The clinical appearance of the IERM depends on its thickness and the extent to which it has undergone shrinkage or contraction. In the milder form, it is referred to as cellophane maculopathy (CMR). The membrane is thin and transparent, produces no distortion of the inner retinal surface, leaving the patient asymptomatic. It is often only detected by a glistening light reflex from the inner retinal surface with indirect ophthalmoscopy7, 5.  Thicker or more contracted IERM’s produce traction on the neural retina and may be more opaque or grey white partially obscuring visualization of the underlying retinal structures. The white appearance can be attributed to whitening of the inner retina due to traction induced axoplasmic stasis in the nerve fibre layer.  This form is known as preretinal macular fibrosis (PMF)7,5. Full thickness macular distortion, macular oedema, puckering, and folding leads to metamorphopsia, loss of visual acuity and occasional central photopsia7,5,1. Tractional effects may cause macular oedema, preretinal and or intraretinal haemorrhages, tractional macular detachments, pseudo hole’s, and or full thickness macular holes7.

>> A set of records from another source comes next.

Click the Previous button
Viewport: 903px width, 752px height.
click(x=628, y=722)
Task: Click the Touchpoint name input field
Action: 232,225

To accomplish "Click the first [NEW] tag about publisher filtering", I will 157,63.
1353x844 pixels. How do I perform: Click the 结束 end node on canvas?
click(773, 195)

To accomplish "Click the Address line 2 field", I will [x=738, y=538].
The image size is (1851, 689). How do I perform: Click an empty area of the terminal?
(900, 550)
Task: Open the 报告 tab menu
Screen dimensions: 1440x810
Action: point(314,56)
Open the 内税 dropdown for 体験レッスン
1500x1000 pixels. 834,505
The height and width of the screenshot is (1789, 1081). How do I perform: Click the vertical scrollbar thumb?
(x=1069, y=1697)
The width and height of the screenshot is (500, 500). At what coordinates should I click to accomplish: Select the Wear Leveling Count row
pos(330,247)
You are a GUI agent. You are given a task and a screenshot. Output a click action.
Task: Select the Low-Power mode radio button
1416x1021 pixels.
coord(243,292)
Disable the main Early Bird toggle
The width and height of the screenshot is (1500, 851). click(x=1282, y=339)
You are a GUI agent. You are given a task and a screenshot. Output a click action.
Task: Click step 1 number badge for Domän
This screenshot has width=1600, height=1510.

Differential diagnosis of epiretinal membranes.7
Vitreomacular traction syndrome
Combined retinal pigment epithelium and hamartoma traction syndrome
Prominent macular reflex in young patients
Cystoid macular edema
Optic disc swelling
Idiopathic macular hole

Treatment of IERM is not normally indicated unless the membranes cause significant visual symptoms. The goal of treatment is to reduce the most common mechanisms of visual loss, including macular distortion, traction macular detachment, foveal ectopia, tissue that covers the fovea, retinal vascular leakage with macular oedema, and traction-induced obstruction of axoplasmic flow7,1.  Vitreous surgery with peeling of the membrane from the surface of the macula is generally recommended in the more severe cases7.

References

  1. Alexander L J. 1989. Primary care of the posterior segment. Connecticut. Appleton & Lange
  2. Fraser-Bell S, Guzowski M, Rochtchina E et al. Five-year cumulative incidence and progression of epiretinal membranes. The Blue Mountains eye study. Ophthalmology 2003:1101) 34-40
  3. Jones W L, Reidy R W. 1985. Atlas of the peripheral ocular fundus. Boston. Butterworth publishers
  4. Kanski J J ed. 2003. Clinical ophthalmology, a systematic approach. 5th edition. Edinburgh. Butterworth-Heinemann
  5. McCarty D J, Mukesh B N, Chikani V et al. Prevalence and associations of epiretinal membranes in the visual impairment project. American Journal of ophthalmology 2005:1402) 288.e1-288.e8
  6. Ng C H, Cheung N, Wang J J et al. Prevalence and risk factors for epiretinal membranes in a multi-ethnic United States Population. Ophthalmology 2011:118 694-699
  7. Yanoff M, Duker JS eds. 1999. Ophthalmology. London. Mosby”

Final comment: technology is everything in diagnostics, invest in some decent equipment!